Research: Data breaches down, password theft up
March 18, 2026
Data breaches have long been the most visible measure of cybercrime. But while breach numbers appear to be trending in the right direction, a quieter and more personal threat has been growing in the background. Infostealers are a type of malware that silently harvests everything stored on a victim’s device.
Research from cybersecurity company NordVPN, conducted in collaboration with threat intelligence platform NordStellar, shows that the number of compromised databases dropped by 36 per cent between 2024 and 2025, from 4,804 to 3,069. In the same period, infostealer logs jumped by 35 per cent, from 19.5 million to more than 26 million.
“Data breaches going down might sound like progress, but it really means criminals have found a more efficient way in,” commented Mantas Sabeckis, senior threat intelligence researcher at Nord Security. “A single infostealer infection can silently grab saved passwords, cookies, autofill data, and even session tokens. It’s less dramatic than a breach, but for the individual, the damage can be just as severe.”

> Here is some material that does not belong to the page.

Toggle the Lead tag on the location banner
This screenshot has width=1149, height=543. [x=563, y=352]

Why break in when you can log in
Cloudflare’s 2026 Threat Report describes a broader change in attacker psychology. Modern criminals are trading sophistication for throughput. Cloudflare calls it the measure of effectiveness (MOE) — the ratio of effort to operational outcome. Why use an expensive zero-day exploit when a stolen session token gets you further for less?

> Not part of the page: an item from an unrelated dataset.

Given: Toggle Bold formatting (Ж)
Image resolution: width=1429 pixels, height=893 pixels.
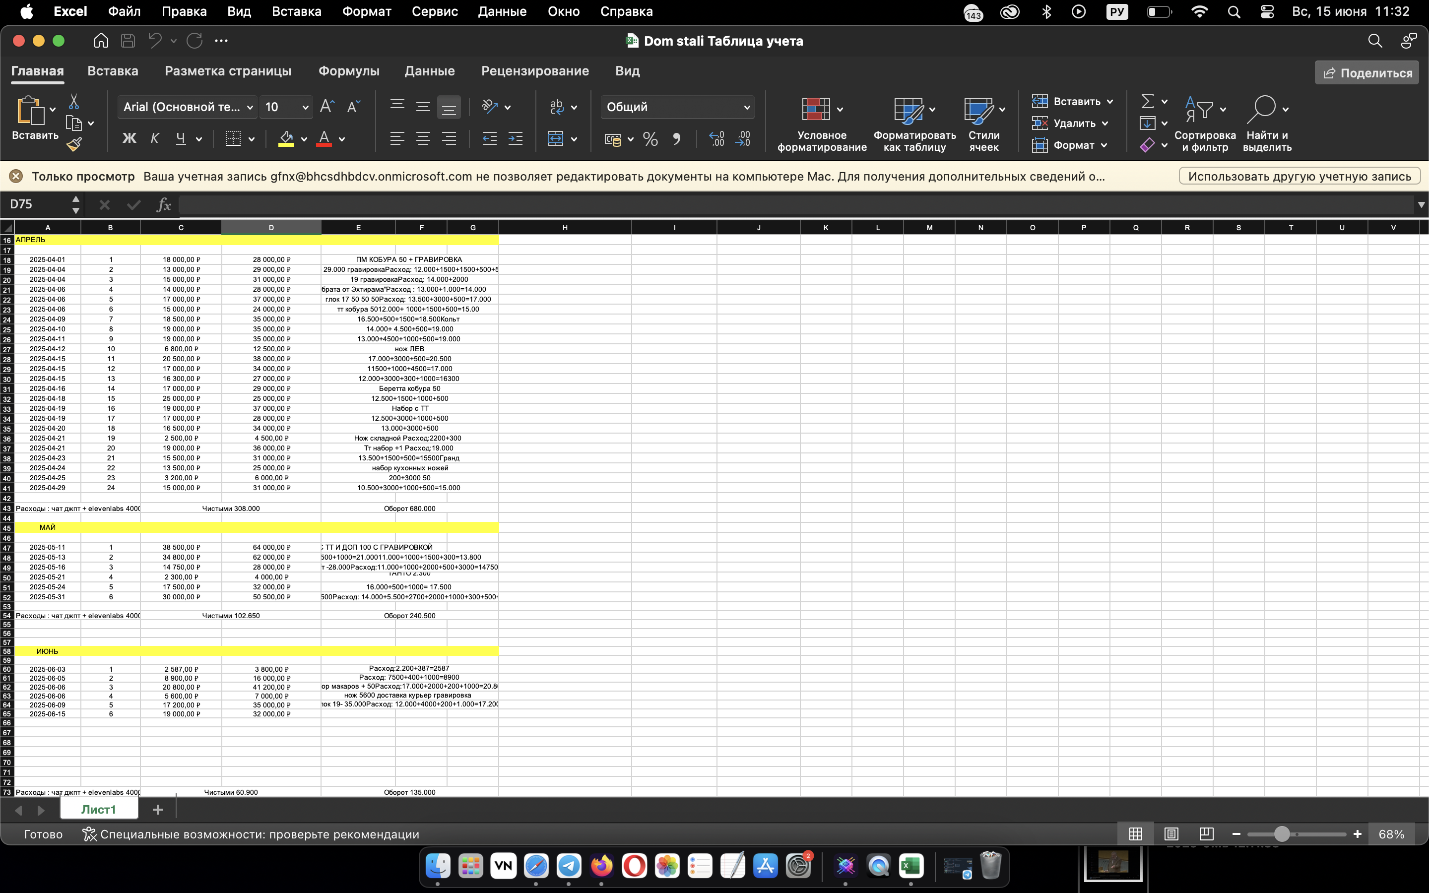Looking at the screenshot, I should tap(129, 139).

In 2025, compromised databases leaked nearly 34 million passwords. Infostealers harvested 624 million. That’s more than 18 times as many. For email addresses, breaches exposed 542 million while infostealers captured 380 million and the gap is closing in the past few years.
“When a company gets breached, they notify users, reset passwords, and contain the damage,” said Marijus Briedis, chief technology officer at NordVPN. “With infostealers, nobody sends you a warning. Your credentials end up on the dark web, and you only find out when your accounts are already compromised. Companies still lose data in breaches, but now criminals don’t even need to wait for that. They can take it straight from your device.”
How to protect yourself from infostealers
Infostealers most commonly spread through pirated software, fake downloads, and phishing emails. Once installed, they run silently in the background. But the good news is that the basics go a long way. Using a password manager instead of saving credentials in your browser, keeping software up to date, and having a reliable anti-malware tool all make a device a much harder target.
“Most people know what a data breach is. Very few have heard of infostealers,” added Briedis. “That’s part of the problem. You can’t protect yourself from a threat you don’t know exists. Start with the basics: stop saving passwords in your browser, turn on multi-factor authentication, and think twice before downloading anything from an unofficial source.”